● Job item
Return the entries below word for word, from the line containing "is (800, 600)." down through the line containing "Identify the location", including both of those lines. Leave the pictures out of your answer.

● Records provided
---
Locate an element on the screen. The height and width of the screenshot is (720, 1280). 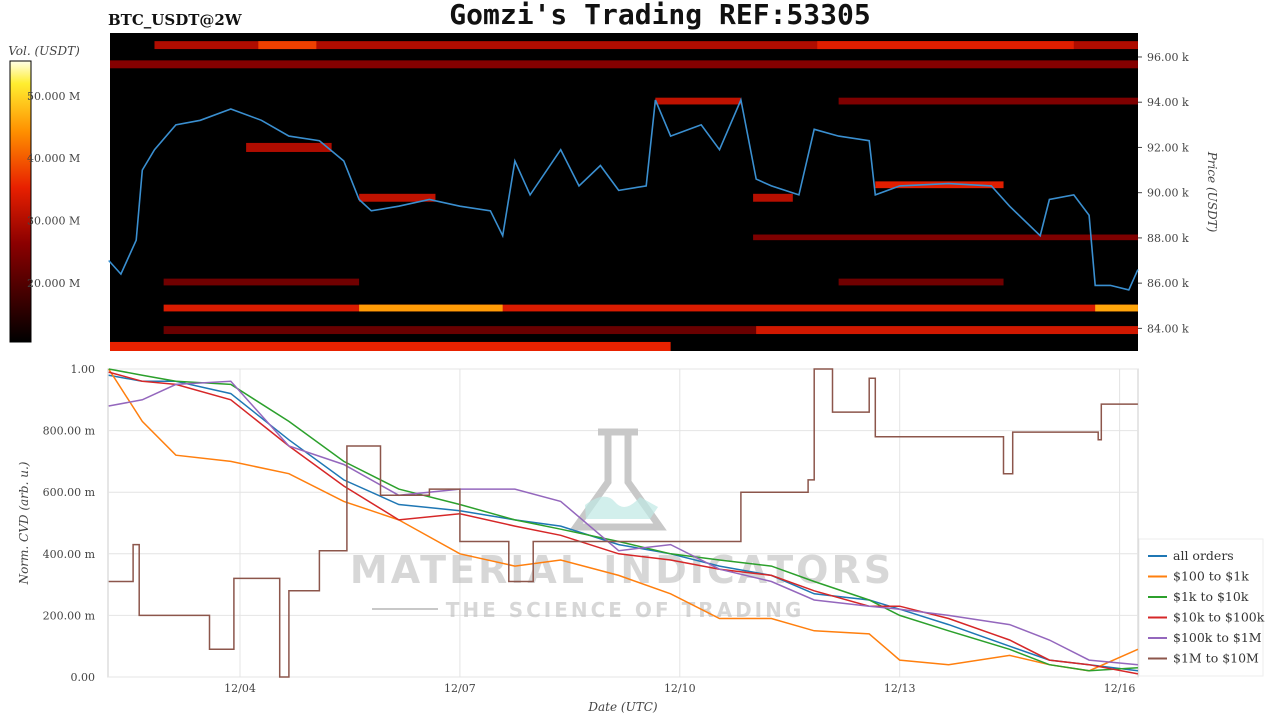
---
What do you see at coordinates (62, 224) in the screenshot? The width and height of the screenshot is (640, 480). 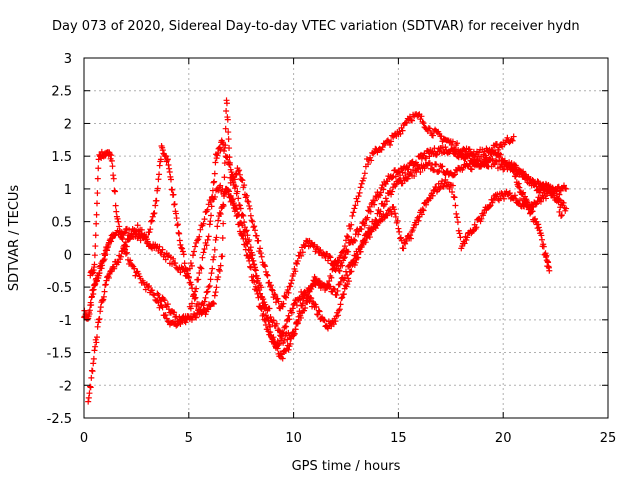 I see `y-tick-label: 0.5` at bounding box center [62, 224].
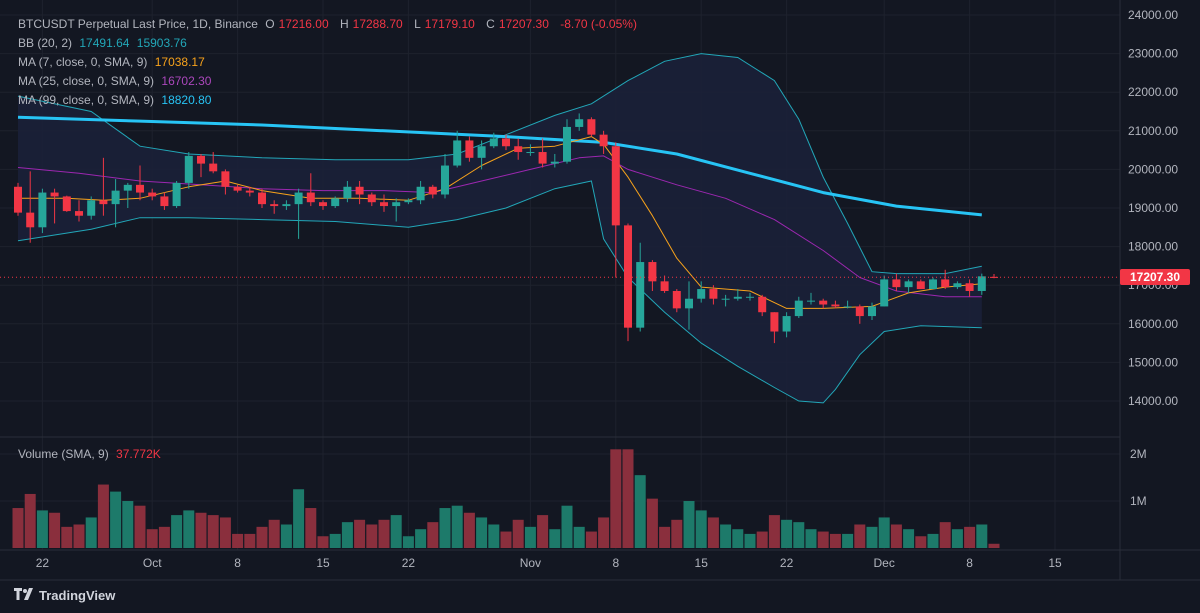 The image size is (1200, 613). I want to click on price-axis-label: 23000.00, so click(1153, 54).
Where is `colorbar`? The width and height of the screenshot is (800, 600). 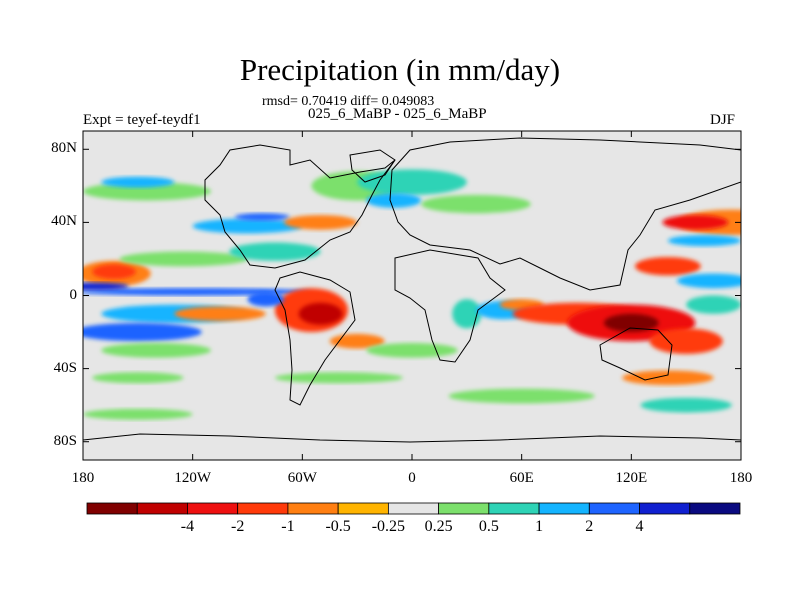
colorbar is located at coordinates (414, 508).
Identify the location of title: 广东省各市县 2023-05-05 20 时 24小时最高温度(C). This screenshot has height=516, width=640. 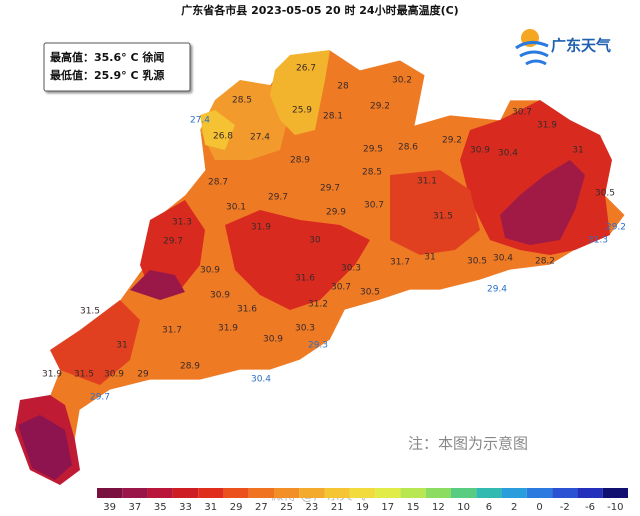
---
● Completed exercise
Where is `colorbar`? The width and height of the screenshot is (800, 600). 
colorbar is located at coordinates (414, 508).
Identify the location of title: 广东省各市县 2023-05-05 20 时 24小时最高温度(C). This screenshot has height=516, width=640. 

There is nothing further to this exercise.